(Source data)
******
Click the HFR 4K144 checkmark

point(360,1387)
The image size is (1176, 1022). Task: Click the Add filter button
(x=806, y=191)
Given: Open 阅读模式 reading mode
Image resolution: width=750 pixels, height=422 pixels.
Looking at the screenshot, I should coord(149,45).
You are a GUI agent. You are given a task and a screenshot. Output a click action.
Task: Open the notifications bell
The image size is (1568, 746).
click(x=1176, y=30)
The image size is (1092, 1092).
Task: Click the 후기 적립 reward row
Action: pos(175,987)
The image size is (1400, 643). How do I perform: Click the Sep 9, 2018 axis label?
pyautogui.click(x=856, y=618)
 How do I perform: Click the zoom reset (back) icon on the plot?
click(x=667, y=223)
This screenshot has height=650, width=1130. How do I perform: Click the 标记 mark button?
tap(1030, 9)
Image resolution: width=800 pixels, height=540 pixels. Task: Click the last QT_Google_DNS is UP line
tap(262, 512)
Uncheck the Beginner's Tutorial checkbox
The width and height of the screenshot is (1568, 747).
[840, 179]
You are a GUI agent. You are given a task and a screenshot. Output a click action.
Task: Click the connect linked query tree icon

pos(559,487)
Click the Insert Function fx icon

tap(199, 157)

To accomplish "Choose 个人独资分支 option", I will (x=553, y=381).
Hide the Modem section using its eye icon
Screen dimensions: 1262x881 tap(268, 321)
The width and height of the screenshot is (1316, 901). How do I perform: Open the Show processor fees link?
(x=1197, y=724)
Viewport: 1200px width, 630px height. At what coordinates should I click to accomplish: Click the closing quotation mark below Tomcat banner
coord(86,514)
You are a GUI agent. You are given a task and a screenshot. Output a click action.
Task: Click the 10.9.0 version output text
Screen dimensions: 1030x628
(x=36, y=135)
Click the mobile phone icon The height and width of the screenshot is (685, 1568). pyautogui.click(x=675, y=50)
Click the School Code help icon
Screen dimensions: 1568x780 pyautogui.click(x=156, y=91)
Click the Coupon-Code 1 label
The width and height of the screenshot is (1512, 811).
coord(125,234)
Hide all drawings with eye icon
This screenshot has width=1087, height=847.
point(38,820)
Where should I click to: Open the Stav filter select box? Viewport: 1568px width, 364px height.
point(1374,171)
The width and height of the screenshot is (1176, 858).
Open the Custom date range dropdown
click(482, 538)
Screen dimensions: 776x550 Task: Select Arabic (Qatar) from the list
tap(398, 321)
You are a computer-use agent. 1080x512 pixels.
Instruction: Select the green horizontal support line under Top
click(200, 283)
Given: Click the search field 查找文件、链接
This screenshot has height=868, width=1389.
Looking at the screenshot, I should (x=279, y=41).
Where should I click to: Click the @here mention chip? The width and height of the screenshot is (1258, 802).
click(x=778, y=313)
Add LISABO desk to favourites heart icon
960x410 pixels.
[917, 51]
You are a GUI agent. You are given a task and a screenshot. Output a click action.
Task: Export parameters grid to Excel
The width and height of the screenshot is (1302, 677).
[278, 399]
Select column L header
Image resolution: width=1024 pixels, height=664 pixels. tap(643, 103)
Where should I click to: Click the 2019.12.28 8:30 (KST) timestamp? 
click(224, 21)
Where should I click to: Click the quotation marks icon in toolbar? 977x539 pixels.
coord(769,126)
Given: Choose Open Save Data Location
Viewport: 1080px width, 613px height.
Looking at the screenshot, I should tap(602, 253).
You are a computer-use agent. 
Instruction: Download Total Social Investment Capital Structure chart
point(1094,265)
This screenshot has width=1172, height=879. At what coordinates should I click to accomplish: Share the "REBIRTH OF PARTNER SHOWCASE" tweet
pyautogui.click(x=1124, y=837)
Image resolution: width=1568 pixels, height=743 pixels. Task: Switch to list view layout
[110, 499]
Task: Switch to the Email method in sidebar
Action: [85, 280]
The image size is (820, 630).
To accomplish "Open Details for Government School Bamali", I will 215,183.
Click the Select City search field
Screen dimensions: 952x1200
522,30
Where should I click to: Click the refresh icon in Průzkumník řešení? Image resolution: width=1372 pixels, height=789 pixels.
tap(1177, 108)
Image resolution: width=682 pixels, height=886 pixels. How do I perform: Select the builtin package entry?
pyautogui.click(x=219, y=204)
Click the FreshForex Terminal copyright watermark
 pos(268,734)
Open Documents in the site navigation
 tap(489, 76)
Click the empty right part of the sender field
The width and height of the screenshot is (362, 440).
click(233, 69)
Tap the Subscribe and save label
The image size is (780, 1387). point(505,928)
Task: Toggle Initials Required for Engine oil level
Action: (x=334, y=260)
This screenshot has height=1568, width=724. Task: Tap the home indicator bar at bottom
******
Problem
Please return all of the records exactly as they appear.

Solution
Click the HFR 4K144 checkmark

point(360,1387)
The image size is (1176, 1022). Task: Click the Add filter button
(x=806, y=191)
Given: Open 阅读模式 reading mode
Image resolution: width=750 pixels, height=422 pixels.
Looking at the screenshot, I should coord(149,45).
You are a GUI agent. You are given a task and a screenshot. Output a click action.
Task: Open the notifications bell
The image size is (1568, 746).
click(x=1176, y=30)
The image size is (1092, 1092).
Task: Click the 후기 적립 reward row
Action: pos(175,987)
The image size is (1400, 643). How do I perform: Click the Sep 9, 2018 axis label?
pyautogui.click(x=856, y=618)
 How do I perform: Click the zoom reset (back) icon on the plot?
click(x=667, y=223)
This screenshot has height=650, width=1130. How do I perform: Click the 标记 mark button?
tap(1030, 9)
Image resolution: width=800 pixels, height=540 pixels. Task: Click the last QT_Google_DNS is UP line
tap(262, 512)
Uncheck the Beginner's Tutorial checkbox
The width and height of the screenshot is (1568, 747).
[840, 179]
You are a GUI agent. You are given a task and a screenshot. Output a click action.
Task: Click the connect linked query tree icon

pos(559,487)
Click the Insert Function fx icon

tap(199, 157)

To accomplish "Choose 个人独资分支 option", I will (x=553, y=381).
Hide the Modem section using its eye icon
Screen dimensions: 1262x881 tap(268, 321)
The width and height of the screenshot is (1316, 901). How do I perform: Open the Show processor fees link?
(x=1197, y=724)
Viewport: 1200px width, 630px height. At what coordinates should I click to accomplish: Click the closing quotation mark below Tomcat banner
coord(86,514)
You are a GUI agent. You are given a task and a screenshot. Output a click action.
Task: Click the 10.9.0 version output text
Screen dimensions: 1030x628
(x=36, y=135)
Click the mobile phone icon The height and width of the screenshot is (685, 1568). pyautogui.click(x=675, y=50)
Click the School Code help icon
Screen dimensions: 1568x780 pyautogui.click(x=156, y=91)
Click the Coupon-Code 1 label
The width and height of the screenshot is (1512, 811).
coord(125,234)
Hide all drawings with eye icon
This screenshot has width=1087, height=847.
point(38,820)
Where should I click to: Open the Stav filter select box? Viewport: 1568px width, 364px height.
point(1374,171)
The width and height of the screenshot is (1176, 858).
Open the Custom date range dropdown
click(482, 538)
Screen dimensions: 776x550 Task: Select Arabic (Qatar) from the list
tap(398, 321)
You are a computer-use agent. 1080x512 pixels.
Instruction: Select the green horizontal support line under Top
click(200, 283)
Given: Click the search field 查找文件、链接
This screenshot has height=868, width=1389.
Looking at the screenshot, I should (x=279, y=41).
Where should I click to: Click the @here mention chip? The width and height of the screenshot is (1258, 802).
click(x=778, y=313)
Add LISABO desk to favourites heart icon
960x410 pixels.
[917, 51]
You are a GUI agent. You are given a task and a screenshot. Output a click action.
Task: Export parameters grid to Excel
The width and height of the screenshot is (1302, 677).
[278, 399]
Select column L header
Image resolution: width=1024 pixels, height=664 pixels. tap(643, 103)
Where should I click to: Click the 2019.12.28 8:30 (KST) timestamp? 
click(224, 21)
Where should I click to: Click the quotation marks icon in toolbar? 977x539 pixels.
coord(769,126)
Given: Choose Open Save Data Location
Viewport: 1080px width, 613px height.
Looking at the screenshot, I should tap(602, 253).
You are a computer-use agent. 
Instruction: Download Total Social Investment Capital Structure chart
point(1094,265)
This screenshot has width=1172, height=879. At what coordinates should I click to accomplish: Share the "REBIRTH OF PARTNER SHOWCASE" tweet
pyautogui.click(x=1124, y=837)
Image resolution: width=1568 pixels, height=743 pixels. Task: Switch to list view layout
[110, 499]
Task: Switch to the Email method in sidebar
Action: [85, 280]
The image size is (820, 630).
To accomplish "Open Details for Government School Bamali", I will 215,183.
Click the Select City search field
Screen dimensions: 952x1200
522,30
Where should I click to: Click the refresh icon in Průzkumník řešení? Image resolution: width=1372 pixels, height=789 pixels.
tap(1177, 108)
Image resolution: width=682 pixels, height=886 pixels. How do I perform: Select the builtin package entry?
pyautogui.click(x=219, y=204)
Click the FreshForex Terminal copyright watermark
 pos(268,734)
Open Documents in the site navigation
 tap(489, 76)
Click the empty right part of the sender field
The width and height of the screenshot is (362, 440).
click(233, 69)
Tap the Subscribe and save label
The image size is (780, 1387). point(505,928)
Task: Toggle Initials Required for Engine oil level
Action: (x=334, y=260)
This screenshot has height=1568, width=724. Task: Tap the home indicator bar at bottom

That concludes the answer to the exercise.